7. Il en résulte que si le contrôle sur les entreprises du groupe, exercé dans les conditions définies notamment aux I et II de l'article L. 233-3 du code de commerce, peut émaner d'une personne physique, pour que cette personne physique puisse être qualifiée d'entreprise dominante au sens de l'article L. 2331-1 du code du travail, c'est à la condition que les droits de vote attachés aux participations ne soient pas exercés, notamment par la voie de la nomination des membres des organes de direction et de surveillance des entreprises dans lesquelles sont détenues les participations, que pour sauvegarder la pleine valeur de ces investissements et que la personne physique, détentrice de tout ou partie du capital, s'immisce directement ou indirectement dans la gestion des entreprises du groupe.

8. Pour rejeter la demande du syndicat et du comité de constitution d'un comité de groupe, le jugement retient que les dispositions de l'article L. 2331-1 du code du travail visent une entreprise, dotée d'un siège social, et non une personne physique et que rien ne permet de considérer que le législateur a entendu élargir cette notion d'entreprise dominante à une personne physique.
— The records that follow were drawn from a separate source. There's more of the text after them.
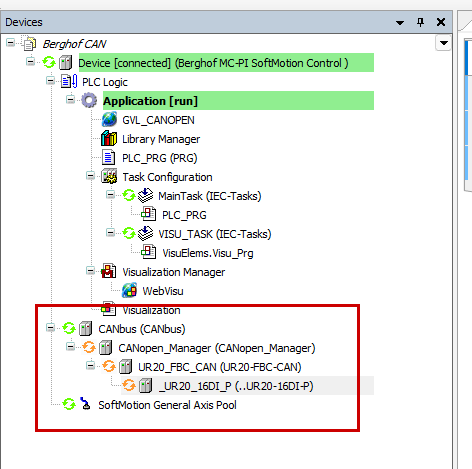Viewport: 472px width, 469px height.
Task: Collapse the CANopen_Manager node
Action: click(70, 347)
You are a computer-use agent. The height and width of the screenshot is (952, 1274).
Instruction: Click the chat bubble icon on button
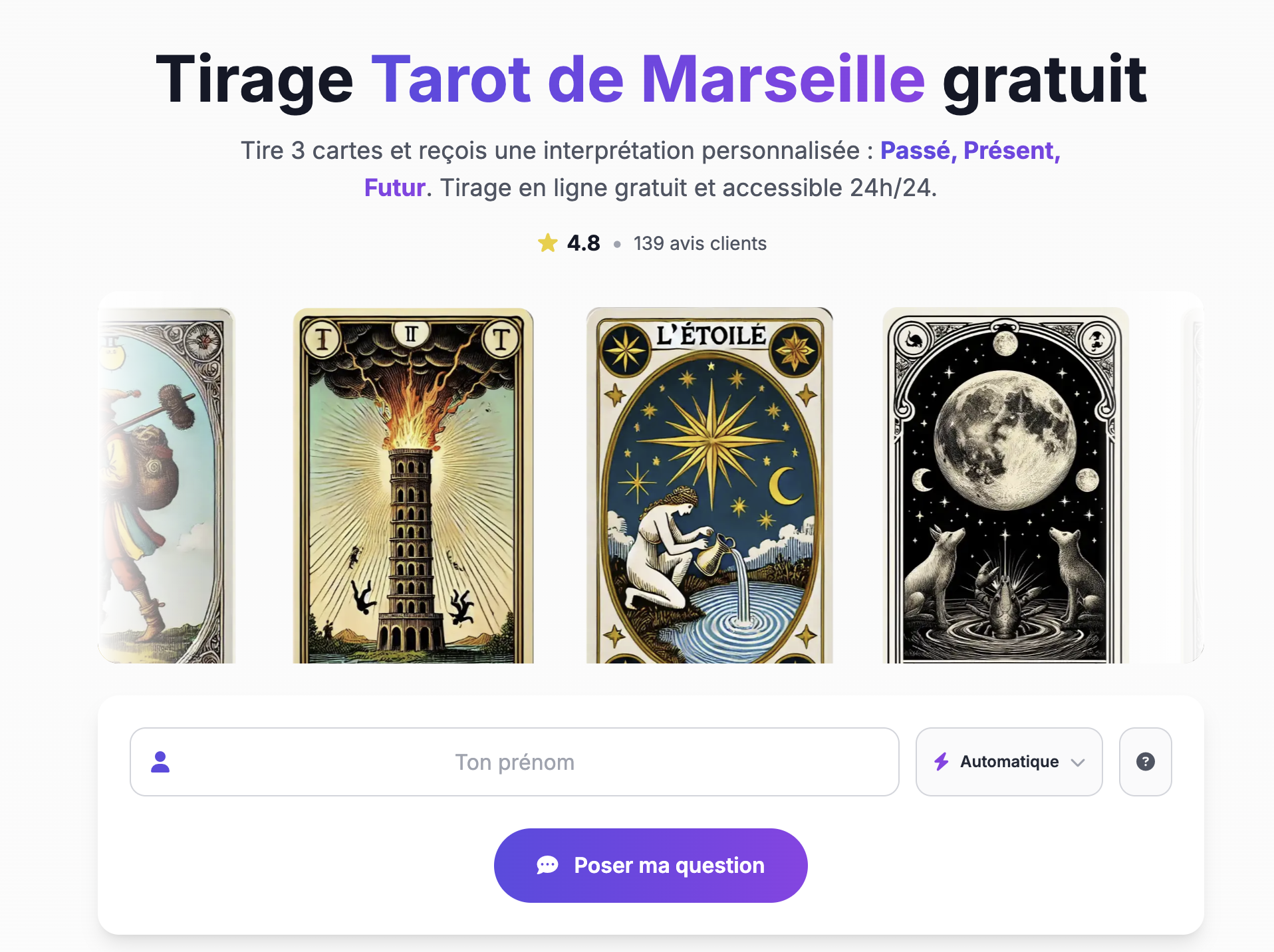pos(547,865)
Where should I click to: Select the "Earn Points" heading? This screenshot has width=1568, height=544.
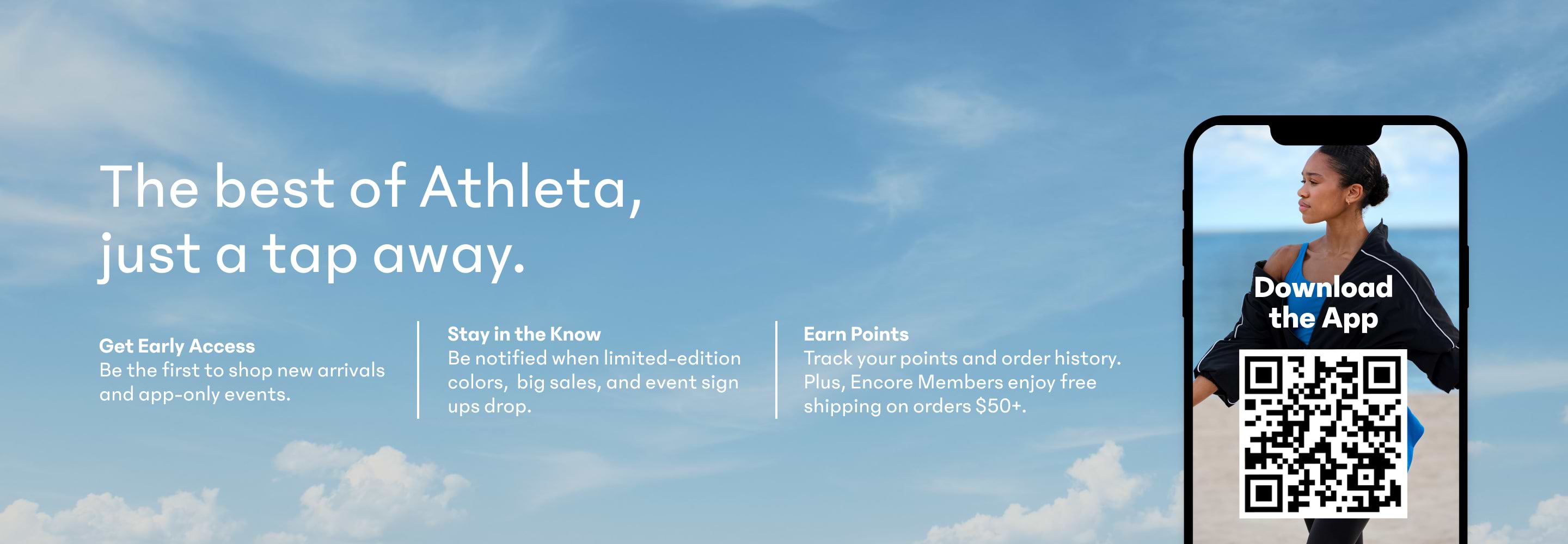tap(856, 334)
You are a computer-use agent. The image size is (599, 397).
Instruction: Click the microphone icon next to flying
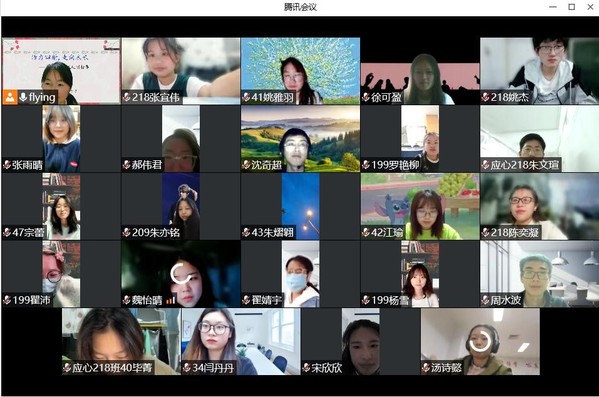point(23,97)
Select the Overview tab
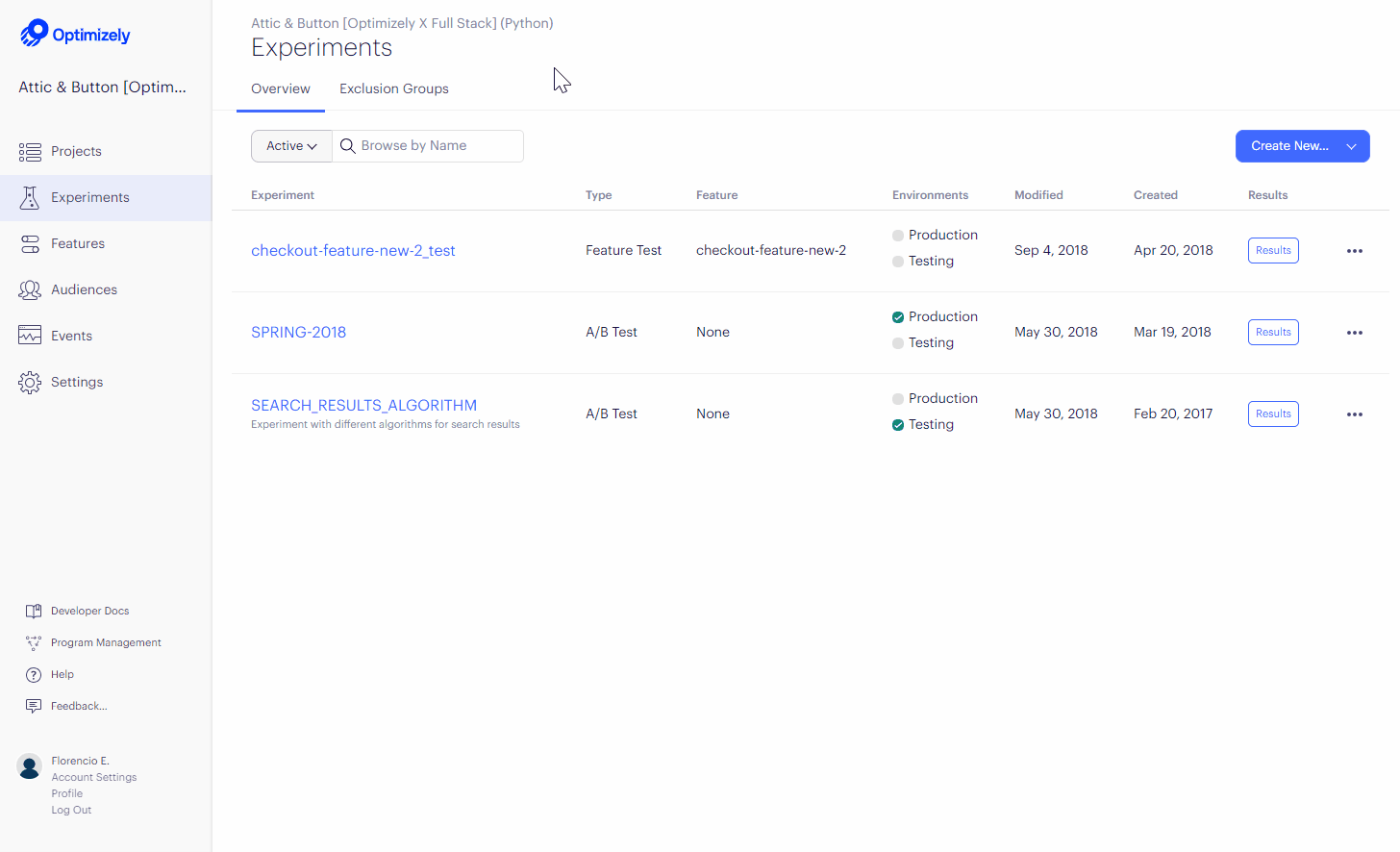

9. En statuant ainsi, par un motif erroné, alors qu'il lui incombait de rechercher si les sociétés en cause, qui relèvent du même secteur d'activité, étaient sous le contrôle et la direction de M. [K], de sorte que celui-ci devait être considéré comme l'entreprise dominante du groupe, le tribunal a violé les textes susvisés.


PAR CES MOTIFS, la Cour :

CASSE ET ANNULE, mais seulement en ce qu'il déboute le syndicat CFDT Métiers du transport Haute-Normandie et le comité social et économique de l'UES [K] de leurs demandes, le jugement rendu le 7 juillet 2022, entre les parties, par le tribunal judiciaire de Fontainebleau ;

Remet, sur ces points, l'affaire et les parties dans l'état où elles se trouvaient avant ce jugement et les renvoie devant le tribunal judiciaire de Paris ;

En application de l'article 700 du code de procédure civile🏛, rejette la demande formée par les sociétés A. [K] SAS, Sterna et Centre couronnais de maintenance et condamne les sociétés A. [K] SAS, Sterna, Centre couronnais de maintenance, Ardea, des transports de la Bassée, Gael centre, Ile de France transports, Mormantaise de maintenance, Gael, Gael Rhône, Aa Ab, BQ Trans, Ac et Transpevrac à payer au syndicat CFDT Métiers du transport Haute-Normandie et au comité social et économique de l'UES [K] la somme globale de 3 000 euros ;

Dit que sur les diligences du procureur général près la Cour de cassation, le présent arrêt sera transmis pour être transcrit en marge ou à la suite du jugement partiellement cassé ;

Ainsi fait et jugé par la Cour de cassation, chambre sociale, et prononcé par le président en son audience publique du vingt-deux novembre deux mille vingt-trois.